While the Event Analytics Unsupervised Machine Learning Detectors can capture about 60% – 70% of the issues you would want to capture, that still leaves plenty of room for improvement.  That’s where our Topological Root Cause Analysis engine steps in.

Historically, Topological Root Cause Analysis is an efficient one-trick pony.  Associating events on a graph, and then suppressing the noise to a root cause only works when there is an accurate and discoverable topology that corresponds to the correct matching layers of your network.  Plus, you need the ability to correspond correctly “root causal” events to “suppressible corresponding symptomatic” events.

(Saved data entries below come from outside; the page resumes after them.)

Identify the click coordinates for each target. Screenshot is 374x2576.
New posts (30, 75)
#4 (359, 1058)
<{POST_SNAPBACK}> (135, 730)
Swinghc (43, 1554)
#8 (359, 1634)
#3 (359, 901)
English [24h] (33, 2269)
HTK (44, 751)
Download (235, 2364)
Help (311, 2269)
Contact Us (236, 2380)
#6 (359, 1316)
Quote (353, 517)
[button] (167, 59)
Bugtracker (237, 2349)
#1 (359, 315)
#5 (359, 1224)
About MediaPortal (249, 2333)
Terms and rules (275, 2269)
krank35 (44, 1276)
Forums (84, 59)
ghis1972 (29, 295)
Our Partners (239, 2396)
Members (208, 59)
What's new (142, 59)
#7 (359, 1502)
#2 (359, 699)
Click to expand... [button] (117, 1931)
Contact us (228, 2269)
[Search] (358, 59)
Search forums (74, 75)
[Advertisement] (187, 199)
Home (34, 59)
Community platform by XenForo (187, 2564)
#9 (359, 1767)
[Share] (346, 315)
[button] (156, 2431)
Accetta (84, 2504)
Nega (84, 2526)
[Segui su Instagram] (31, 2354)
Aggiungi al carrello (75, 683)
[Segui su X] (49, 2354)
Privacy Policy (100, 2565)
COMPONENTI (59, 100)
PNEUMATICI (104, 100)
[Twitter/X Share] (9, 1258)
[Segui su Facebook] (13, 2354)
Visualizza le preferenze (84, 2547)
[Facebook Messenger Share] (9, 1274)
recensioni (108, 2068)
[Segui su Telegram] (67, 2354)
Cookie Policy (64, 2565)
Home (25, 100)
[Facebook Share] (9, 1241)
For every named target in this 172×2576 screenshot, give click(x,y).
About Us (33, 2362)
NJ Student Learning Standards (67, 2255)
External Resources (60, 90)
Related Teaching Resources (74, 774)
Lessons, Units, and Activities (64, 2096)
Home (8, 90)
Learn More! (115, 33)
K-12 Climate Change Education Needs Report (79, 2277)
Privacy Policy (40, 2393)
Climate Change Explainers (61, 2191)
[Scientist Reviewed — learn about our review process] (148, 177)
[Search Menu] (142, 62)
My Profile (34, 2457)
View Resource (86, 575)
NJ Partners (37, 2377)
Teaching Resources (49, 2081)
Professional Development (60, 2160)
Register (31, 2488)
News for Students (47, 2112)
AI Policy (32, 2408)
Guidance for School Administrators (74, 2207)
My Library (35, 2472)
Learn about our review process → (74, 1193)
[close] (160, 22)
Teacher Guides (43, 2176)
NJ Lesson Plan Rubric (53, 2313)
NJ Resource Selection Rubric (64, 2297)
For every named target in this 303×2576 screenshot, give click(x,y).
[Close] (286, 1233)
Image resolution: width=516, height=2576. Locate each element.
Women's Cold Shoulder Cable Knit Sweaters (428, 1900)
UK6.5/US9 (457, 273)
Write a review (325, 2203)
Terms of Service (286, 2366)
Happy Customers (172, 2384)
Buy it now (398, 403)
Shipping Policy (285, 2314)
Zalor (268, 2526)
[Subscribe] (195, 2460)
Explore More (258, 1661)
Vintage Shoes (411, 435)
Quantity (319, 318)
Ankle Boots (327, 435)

From a delivery perspective, Topological RCA works great on Layer 2/3 networks.  Other OSI layers are possible, but are highly dependent on discovery via inventory or other methods.  Hence, we suggest that Topological RCA offers about a 20% – 30% solution to overall noise reduction.  But for Assure1 customers, the true magic happens when combining Topological RCA with Event Analytics Unsupervised Machine Learning.  Forever, customers have been frustrated with leased network paths.  They represent blind spots on many carrier networks.  But for Assure1’s Event Analytics, you now have the ability to correlate topological problems on leased networks to their child symptoms.  Meaning, if there were a fiber cut that resulted in hundreds of alarms, our Unsupervised Machine Learning can correlate the alarms and find the two end points of that cut circuit, as well as perform real-time suppression of the symptomatic alarms that caused the engine to identify the cut in the first place.

So, between the topological and invisible topological, the two engines provide the most robust topological noise reduction ever.

With Assure1’s Topological and Unsupervised engines we can detect 90% of the situations your operations team will ever face.  They can continue to evolve the policies to sharpen the skills of the engine as new technologies or situations are exposed.  The event suppression (or compression behind the root causes) allows the NOC to more efficiently respond to emergent issues and allows them to capture new situations and deploy new policies at will.

The last mile problems, for Assure1 customers, are now more easily solved.  We recently released the Supervised Event Correlator to handle the last-mile problems.  The result: the things that are not correlatedly by Unsupervised Machine Learning and Topological Root Cause can be turned into new point-and-click Supervised policies to complete the Assure1 RCA trilogy – aptly called RCA3.